Tarefa proposta 1
Filtre os registos e copie cada linha que contenha a palavra "Overscan", tendo em conta a distinção entre maiúsculas e minúsculas.

Trecho citado
= = = = = = =

O objecto do recurso é balizado pelo teor do requerimento de interposição (artº 635º nº 2 do CPC), pelas conclusões (art.ºs 608º n.º 2, 609º, 635º n.º 4, 637º n.º 2 e 639º n.ºs 1 e 2 do CPC), pelas questões suscitadas pelo recorrido nas contra-alegações em oposição àquelas, ou por ampliação (art.º 636º CPC) e sem embargo de eventual recurso subordinado (art.º 633º CPC) e ainda pelas questões de conhecimento oficioso, cuja apreciação ainda não se mostre precludida.

O Tribunal ad quem não pode conhecer de questões novas (isto é, questões que não tenham sido objecto de apreciação na decisão recorrida), uma vez que “os recursos constituem mecanismos destinados a reapreciar decisões proferidas, e não a analisar questões novas, salvo quando… estas sejam do conhecimento oficioso e, além disso, o processo contenha elementos imprescindíveis (cfr. António Abrantes Geraldes, in Recursos em Processo Civil, 7ª edição, Almedina, p. 139, sendo o sublinhado nosso).

Pela sua própria natureza, os recursos destinam-se à reapreciação de decisões judiciais prévias e à consequente alteração e/ou revogação, pelo que não é lícito invocar nos recursos questões que não tenham sido objecto de apreciação da decisão recorrida.

São duas as questões que se impõe apreciar:
- o requerimento de oposição à penhora era aproveitável nos termos do n.º 3 do art.º 193º do CPC?

= = = = = = =

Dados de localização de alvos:
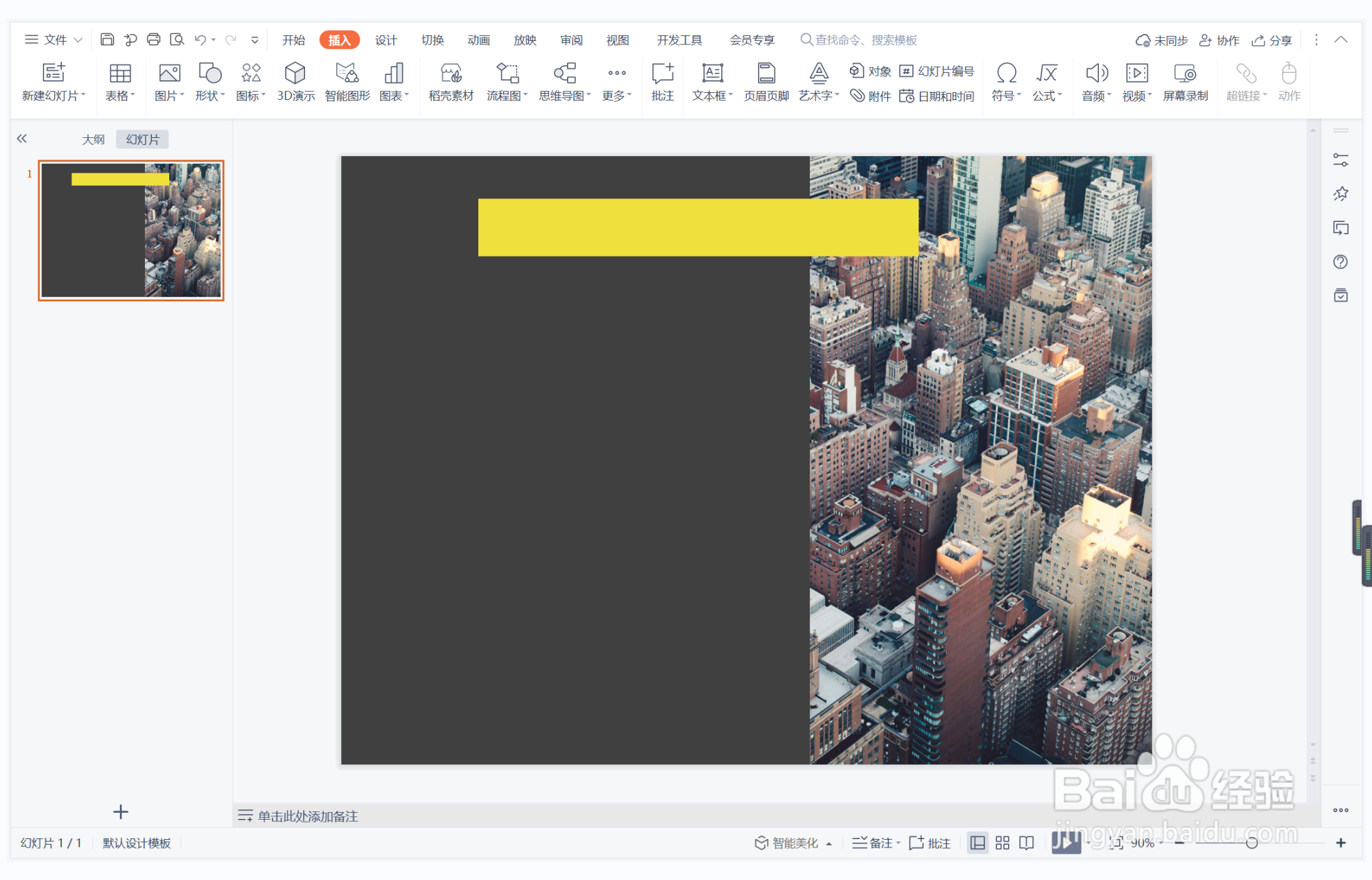Screen dimensions: 1372x880
Task: Click 单击此处添加备注 notes area
Action: coord(308,816)
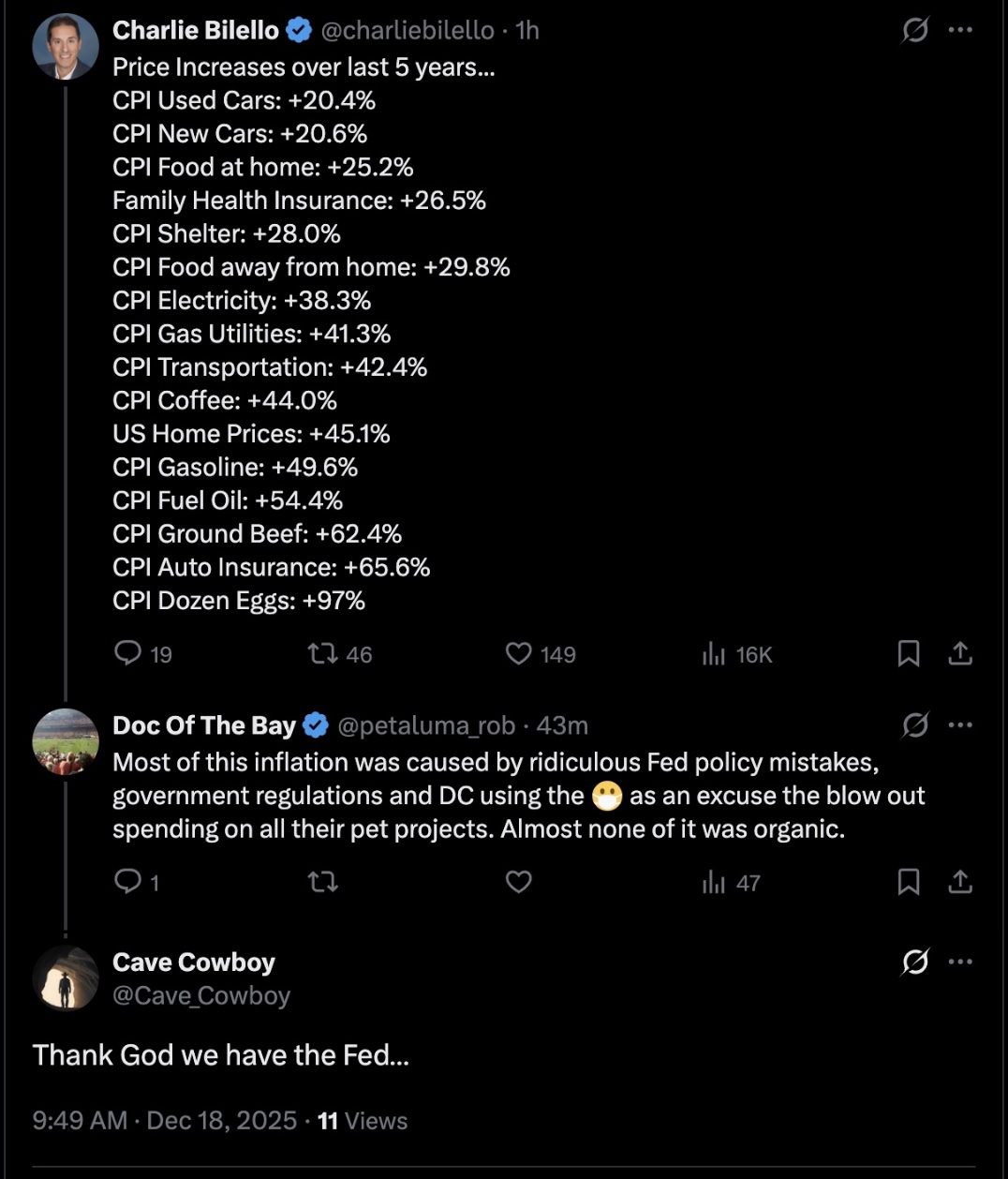Share Doc Of The Bay's reply
Viewport: 1008px width, 1179px height.
click(x=960, y=881)
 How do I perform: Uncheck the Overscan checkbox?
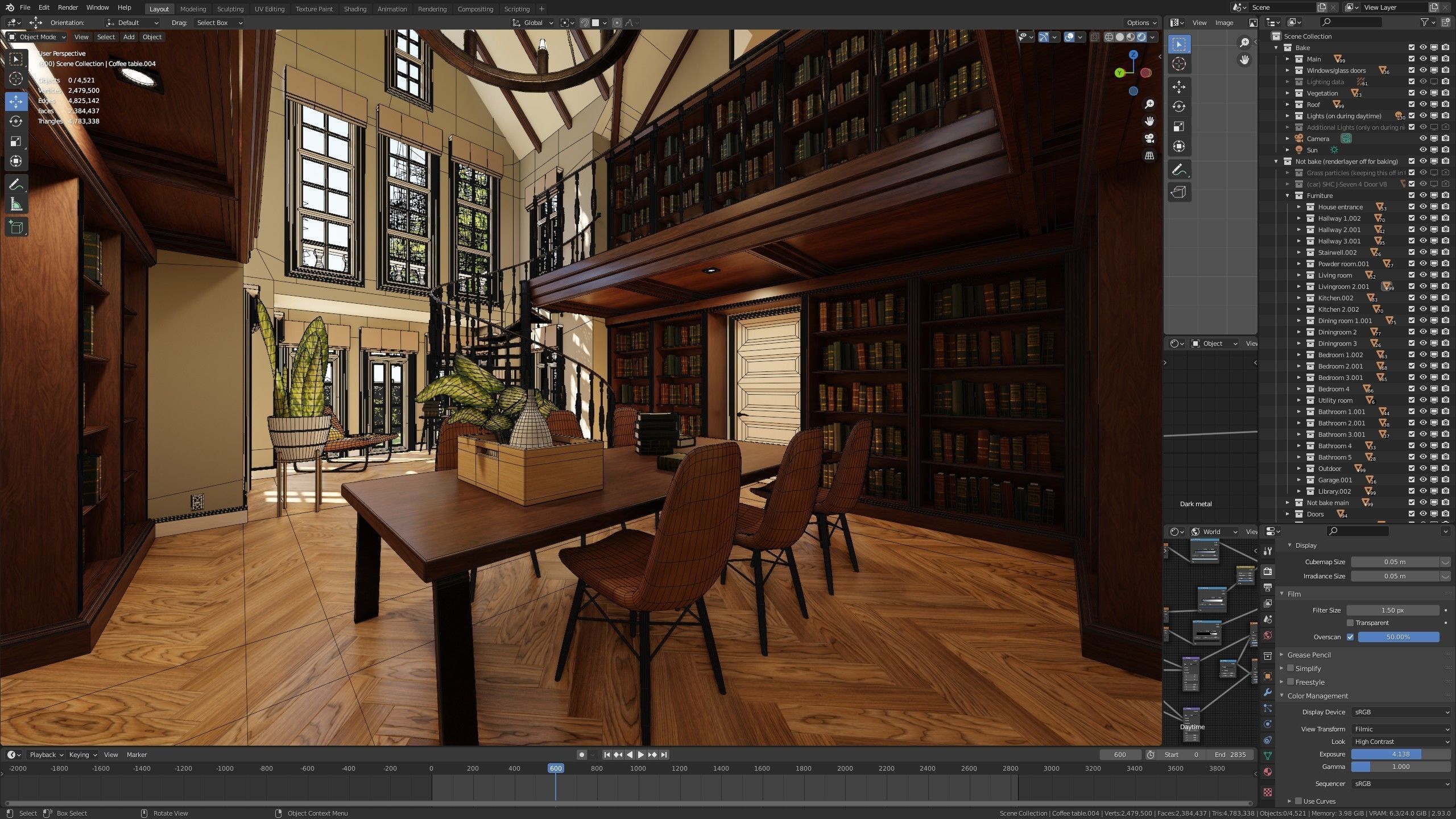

= = = = = = =

Tarefa proposta 2
Segundo o trecho sobre o objecto do recurso, de que questões não pode conhecer o Tribunal ad quem?

Resultado do exercício 1
 How do I perform: Uncheck the Overscan checkbox?

Resultado do exercício 2
De questões novas, isto é, questões que não tenham sido objecto de apreciação na decisão recorrida.